_REQUIREMENT_
Return the stretch from the start of the entries through the line containing "This screenshot has width=960, height=739.", word for word.

Entries drawn from a collection
>> START

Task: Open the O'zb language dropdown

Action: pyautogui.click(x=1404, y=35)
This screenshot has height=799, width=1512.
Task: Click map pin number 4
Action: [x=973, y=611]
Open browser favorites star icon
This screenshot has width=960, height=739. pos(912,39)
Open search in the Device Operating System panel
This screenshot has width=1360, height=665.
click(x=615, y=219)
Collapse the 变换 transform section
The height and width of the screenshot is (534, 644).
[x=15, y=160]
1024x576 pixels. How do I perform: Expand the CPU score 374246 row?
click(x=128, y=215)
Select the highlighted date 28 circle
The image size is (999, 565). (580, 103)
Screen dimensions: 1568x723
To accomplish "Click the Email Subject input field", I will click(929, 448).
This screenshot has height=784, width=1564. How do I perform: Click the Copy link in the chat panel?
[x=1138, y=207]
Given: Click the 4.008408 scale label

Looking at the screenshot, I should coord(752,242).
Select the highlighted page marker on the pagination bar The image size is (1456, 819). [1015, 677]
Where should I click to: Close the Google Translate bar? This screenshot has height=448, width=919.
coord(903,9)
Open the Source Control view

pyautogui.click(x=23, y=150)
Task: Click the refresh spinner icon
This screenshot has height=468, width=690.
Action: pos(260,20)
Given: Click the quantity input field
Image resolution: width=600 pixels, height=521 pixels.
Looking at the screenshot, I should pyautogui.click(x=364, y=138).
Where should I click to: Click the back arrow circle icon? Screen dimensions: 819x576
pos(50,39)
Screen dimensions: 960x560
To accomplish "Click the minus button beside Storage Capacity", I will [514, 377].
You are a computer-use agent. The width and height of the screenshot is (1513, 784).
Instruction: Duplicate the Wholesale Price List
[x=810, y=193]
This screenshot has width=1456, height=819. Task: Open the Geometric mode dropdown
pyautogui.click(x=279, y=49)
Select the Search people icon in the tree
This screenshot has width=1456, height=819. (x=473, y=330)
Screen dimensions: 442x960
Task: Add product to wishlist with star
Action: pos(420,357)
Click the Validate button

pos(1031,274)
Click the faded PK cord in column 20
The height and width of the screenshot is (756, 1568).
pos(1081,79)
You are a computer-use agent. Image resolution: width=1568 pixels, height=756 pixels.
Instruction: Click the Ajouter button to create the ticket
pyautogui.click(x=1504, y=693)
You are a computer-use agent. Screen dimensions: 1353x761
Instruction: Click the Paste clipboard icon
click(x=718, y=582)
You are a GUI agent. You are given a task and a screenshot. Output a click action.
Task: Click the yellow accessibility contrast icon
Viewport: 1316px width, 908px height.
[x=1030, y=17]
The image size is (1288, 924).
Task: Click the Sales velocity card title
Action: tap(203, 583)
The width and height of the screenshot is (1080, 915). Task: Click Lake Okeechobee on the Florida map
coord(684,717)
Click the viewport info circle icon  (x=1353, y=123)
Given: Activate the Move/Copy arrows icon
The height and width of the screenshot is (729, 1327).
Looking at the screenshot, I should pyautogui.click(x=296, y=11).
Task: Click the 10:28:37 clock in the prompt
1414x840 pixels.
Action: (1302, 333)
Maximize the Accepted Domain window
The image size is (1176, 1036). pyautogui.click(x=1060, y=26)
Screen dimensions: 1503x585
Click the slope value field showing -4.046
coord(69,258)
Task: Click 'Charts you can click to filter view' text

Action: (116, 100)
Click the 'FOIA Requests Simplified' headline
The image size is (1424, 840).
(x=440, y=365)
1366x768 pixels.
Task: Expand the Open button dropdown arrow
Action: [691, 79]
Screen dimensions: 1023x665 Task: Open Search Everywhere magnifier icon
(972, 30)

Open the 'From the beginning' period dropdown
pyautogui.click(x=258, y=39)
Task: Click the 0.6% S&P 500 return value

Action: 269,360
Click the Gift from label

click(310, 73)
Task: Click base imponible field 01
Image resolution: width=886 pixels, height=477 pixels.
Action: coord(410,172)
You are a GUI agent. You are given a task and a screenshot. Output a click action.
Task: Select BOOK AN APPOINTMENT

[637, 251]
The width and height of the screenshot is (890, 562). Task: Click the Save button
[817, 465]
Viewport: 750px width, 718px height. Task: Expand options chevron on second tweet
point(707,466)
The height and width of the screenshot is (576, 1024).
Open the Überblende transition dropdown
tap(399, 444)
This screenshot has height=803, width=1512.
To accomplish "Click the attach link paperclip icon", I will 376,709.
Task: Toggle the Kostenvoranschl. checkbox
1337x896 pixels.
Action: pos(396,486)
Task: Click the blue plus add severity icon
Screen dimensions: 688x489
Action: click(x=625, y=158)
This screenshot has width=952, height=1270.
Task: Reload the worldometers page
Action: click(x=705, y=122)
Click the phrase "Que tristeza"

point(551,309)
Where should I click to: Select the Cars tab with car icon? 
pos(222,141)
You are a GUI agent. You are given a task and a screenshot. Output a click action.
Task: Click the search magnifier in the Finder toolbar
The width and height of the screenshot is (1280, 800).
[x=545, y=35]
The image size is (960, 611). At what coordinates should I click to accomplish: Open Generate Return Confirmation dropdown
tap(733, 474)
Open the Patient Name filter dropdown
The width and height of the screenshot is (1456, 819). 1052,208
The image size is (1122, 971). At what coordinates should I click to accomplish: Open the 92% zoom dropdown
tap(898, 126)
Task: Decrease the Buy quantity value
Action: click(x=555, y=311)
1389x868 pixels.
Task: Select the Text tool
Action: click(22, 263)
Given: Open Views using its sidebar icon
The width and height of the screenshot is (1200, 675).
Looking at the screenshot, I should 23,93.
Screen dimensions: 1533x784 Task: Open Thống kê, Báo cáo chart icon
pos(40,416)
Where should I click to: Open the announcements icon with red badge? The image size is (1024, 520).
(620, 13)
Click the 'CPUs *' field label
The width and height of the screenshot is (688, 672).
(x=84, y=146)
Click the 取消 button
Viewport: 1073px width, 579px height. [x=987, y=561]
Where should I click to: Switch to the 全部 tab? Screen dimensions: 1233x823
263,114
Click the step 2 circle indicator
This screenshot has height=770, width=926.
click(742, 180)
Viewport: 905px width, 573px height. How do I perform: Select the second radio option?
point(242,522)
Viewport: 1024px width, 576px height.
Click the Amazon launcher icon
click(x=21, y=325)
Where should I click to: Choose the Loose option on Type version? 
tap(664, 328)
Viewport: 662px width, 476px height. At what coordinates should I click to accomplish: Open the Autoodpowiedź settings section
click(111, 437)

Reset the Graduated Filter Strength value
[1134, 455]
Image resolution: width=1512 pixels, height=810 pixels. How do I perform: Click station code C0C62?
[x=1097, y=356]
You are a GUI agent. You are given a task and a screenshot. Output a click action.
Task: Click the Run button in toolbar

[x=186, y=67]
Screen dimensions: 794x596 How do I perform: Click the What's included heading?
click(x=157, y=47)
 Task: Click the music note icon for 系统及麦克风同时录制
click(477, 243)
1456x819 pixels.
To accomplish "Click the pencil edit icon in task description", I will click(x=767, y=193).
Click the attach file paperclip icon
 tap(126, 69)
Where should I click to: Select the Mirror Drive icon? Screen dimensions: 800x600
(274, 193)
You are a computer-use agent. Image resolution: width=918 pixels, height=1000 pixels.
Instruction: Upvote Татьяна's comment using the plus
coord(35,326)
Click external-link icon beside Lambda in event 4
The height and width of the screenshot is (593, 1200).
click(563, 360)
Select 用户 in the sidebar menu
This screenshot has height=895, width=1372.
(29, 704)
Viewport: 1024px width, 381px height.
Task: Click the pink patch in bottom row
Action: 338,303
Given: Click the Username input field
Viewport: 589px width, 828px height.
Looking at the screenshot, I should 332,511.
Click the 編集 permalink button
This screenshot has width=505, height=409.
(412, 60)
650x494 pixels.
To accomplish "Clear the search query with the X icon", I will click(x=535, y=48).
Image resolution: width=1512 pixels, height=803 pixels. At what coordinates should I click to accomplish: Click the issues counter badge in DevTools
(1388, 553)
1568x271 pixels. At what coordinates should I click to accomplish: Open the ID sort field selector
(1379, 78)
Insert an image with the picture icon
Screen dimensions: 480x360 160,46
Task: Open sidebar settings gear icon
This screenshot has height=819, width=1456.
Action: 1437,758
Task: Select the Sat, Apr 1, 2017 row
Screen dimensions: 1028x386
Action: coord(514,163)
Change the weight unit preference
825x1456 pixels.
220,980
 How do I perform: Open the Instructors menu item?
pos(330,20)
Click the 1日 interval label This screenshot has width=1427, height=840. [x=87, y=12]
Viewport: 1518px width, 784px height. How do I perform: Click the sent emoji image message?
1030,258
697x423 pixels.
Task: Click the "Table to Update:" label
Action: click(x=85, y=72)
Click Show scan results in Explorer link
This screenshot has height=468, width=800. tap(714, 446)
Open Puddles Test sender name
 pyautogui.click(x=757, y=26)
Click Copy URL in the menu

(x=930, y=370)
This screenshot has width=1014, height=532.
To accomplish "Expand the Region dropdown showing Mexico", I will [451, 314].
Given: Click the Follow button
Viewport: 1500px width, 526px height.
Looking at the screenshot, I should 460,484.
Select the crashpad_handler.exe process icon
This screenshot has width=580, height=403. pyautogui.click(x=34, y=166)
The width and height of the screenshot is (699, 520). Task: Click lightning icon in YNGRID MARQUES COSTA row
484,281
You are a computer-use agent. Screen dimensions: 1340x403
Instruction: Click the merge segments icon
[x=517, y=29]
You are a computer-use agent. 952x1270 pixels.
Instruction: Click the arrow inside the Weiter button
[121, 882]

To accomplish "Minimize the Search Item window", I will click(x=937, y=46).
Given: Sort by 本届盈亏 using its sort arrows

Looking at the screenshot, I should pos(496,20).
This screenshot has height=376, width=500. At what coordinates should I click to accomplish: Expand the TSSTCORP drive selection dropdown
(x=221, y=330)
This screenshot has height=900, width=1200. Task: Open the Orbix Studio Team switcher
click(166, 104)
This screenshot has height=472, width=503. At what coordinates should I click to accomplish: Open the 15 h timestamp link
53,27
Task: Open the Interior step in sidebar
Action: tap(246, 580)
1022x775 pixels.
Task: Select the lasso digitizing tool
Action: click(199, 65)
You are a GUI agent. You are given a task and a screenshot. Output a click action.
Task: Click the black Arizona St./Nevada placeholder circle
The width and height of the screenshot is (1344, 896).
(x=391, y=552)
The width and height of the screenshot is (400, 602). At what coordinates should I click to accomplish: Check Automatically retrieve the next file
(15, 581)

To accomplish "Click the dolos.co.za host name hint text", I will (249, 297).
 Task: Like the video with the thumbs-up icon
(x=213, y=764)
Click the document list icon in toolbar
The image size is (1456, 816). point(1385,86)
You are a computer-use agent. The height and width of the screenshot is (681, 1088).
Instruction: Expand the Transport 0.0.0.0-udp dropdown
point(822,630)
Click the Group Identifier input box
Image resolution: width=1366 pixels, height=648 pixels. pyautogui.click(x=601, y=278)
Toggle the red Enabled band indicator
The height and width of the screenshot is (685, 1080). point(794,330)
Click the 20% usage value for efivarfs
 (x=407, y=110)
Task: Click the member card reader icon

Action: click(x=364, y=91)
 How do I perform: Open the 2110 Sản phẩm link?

>> END

_REPLY TO THE TASK_
Task: Open the O'zb language dropdown

Action: pyautogui.click(x=1404, y=35)
This screenshot has height=799, width=1512.
Task: Click map pin number 4
Action: [x=973, y=611]
Open browser favorites star icon
This screenshot has width=960, height=739. pos(912,39)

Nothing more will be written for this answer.